# Start of Data section
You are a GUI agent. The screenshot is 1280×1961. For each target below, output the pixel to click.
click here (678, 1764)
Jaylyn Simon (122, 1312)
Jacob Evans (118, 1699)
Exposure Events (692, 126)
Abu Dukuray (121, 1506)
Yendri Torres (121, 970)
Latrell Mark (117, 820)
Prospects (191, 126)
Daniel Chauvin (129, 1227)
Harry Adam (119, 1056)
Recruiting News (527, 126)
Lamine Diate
# End of Data section
What needs to be done: Replace "pixel" with "point" in the entries above, and write them out again with nothing else changed.

Response:
You are a GUI agent. The screenshot is 1280×1961. For each target below, output the point to click.
click here (678, 1764)
Jaylyn Simon (122, 1312)
Jacob Evans (118, 1699)
Exposure Events (692, 126)
Abu Dukuray (121, 1506)
Yendri Torres (121, 970)
Latrell Mark (117, 820)
Prospects (191, 126)
Daniel Chauvin (129, 1227)
Harry Adam (119, 1056)
Recruiting News (527, 126)
Lamine Diate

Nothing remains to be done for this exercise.